# Source

Importantly, the paper warns, “Still, judges have recognized that the government must make some showing that the release of specific national defense information has the potential of harming U.S. interests, lest the Espionage Act become a means to punish whistle-blowers who reveal information that poses more of a danger of embarrassing public officials than of endangering national security.”
So, whistleblower, or spy?
A brief backgrounder on the website of the DOD’s Office of Inspector General (OIG) describes whistleblowing as “making a disclosure evidencing illegal or improper government activities.”
Still, in terms of distinguishing whistleblower from spy, Zaid suggested focusing on the motivation underlying an individual’s drive to leak classified information in the first place.
According to Zaid, “Now, of course, the motivation underlying the spy vs. leaker may be completely different. Many generally view leakers, such as Ellsberg, Manning and Snowden as those who are ostensibly doing something for the greater good, no matter how misperceived that might be, while spies are regarded as traitors who betrayed their country for that of another for either financial or ideological reasons.”
He notes, however, that the Espionage Act does not bring this question into play: “To the contrary, from a legal standpoint the criminal culpability might not be any different (which is not to say some distinctions cannot be reached) but the relevance goes as to sentencing upon conviction. It is there that the individual's motives – whether as self-perceived or actual hero for the greater good or as a greedy disloyal traitor – will play a significant role.”
WikiLeaks founder Julian Assange had written a statement lambasting the verdict handed down against Manning in late July, stating: “This is the first ever espionage conviction against a whistleblower. It is a dangerous precedent and an example of national security extremism. It is a short sighted judgment that can not be tolerated and must be reversed. It can never be that conveying true information to the public is ’espionage’.”
Zaid notes that while perhaps factually accurate, Assange’s statement may have been an oversimplification. In his own words: “First of all, obviously there is a great deal of debate surrounding whether Manning is a whistleblower. So that needs to be taking into account. In any event, the distinction has been one more of policy and practice than legality. The fact is, for example, that whistleblowers who provide classified information to the media, especially in today's world, can arguably cause more damage to US national security than if committed by a spy who sells the information to an enemy. The latter scenario results in just one country (or perhaps a small number of others with whom the information is shared) having possession of the information but the former leads to every country or organization, whether friend or foe, having access to the information, especially when it is available online.”

# Given entries
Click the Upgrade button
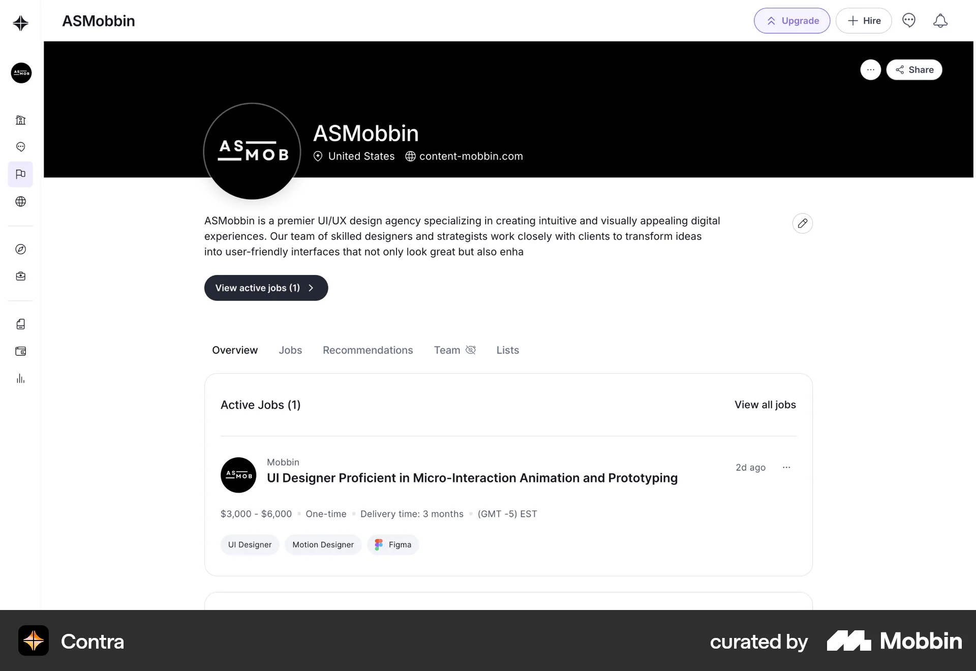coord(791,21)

--

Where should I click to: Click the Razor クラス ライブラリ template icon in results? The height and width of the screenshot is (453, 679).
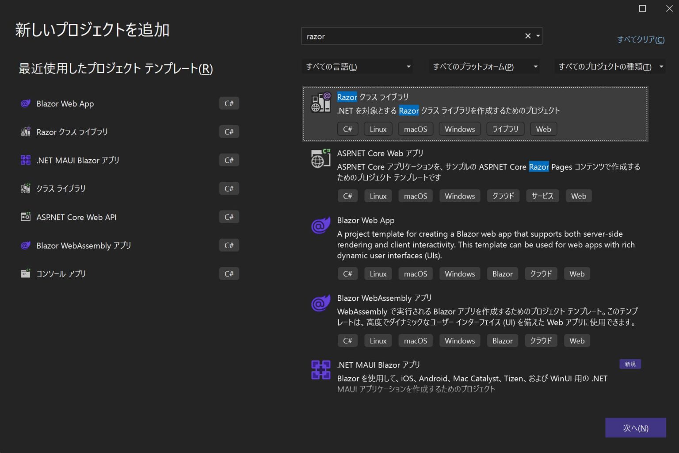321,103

# Challenge
Answer these questions from the excerpt on whistleblowers and spies:
(a) How does the backgrounder on the DOD Office of Inspector General website describe whistleblowing?
(b) According to Zaid, at what stage do an individual's motives play a significant role?
(c) What did Assange say the verdict against Manning was the first ever of?

# Reply to the exercise
(a) As "making a disclosure evidencing illegal or improper government activities."
(b) At sentencing upon conviction.
(c) An espionage conviction against a whistleblower.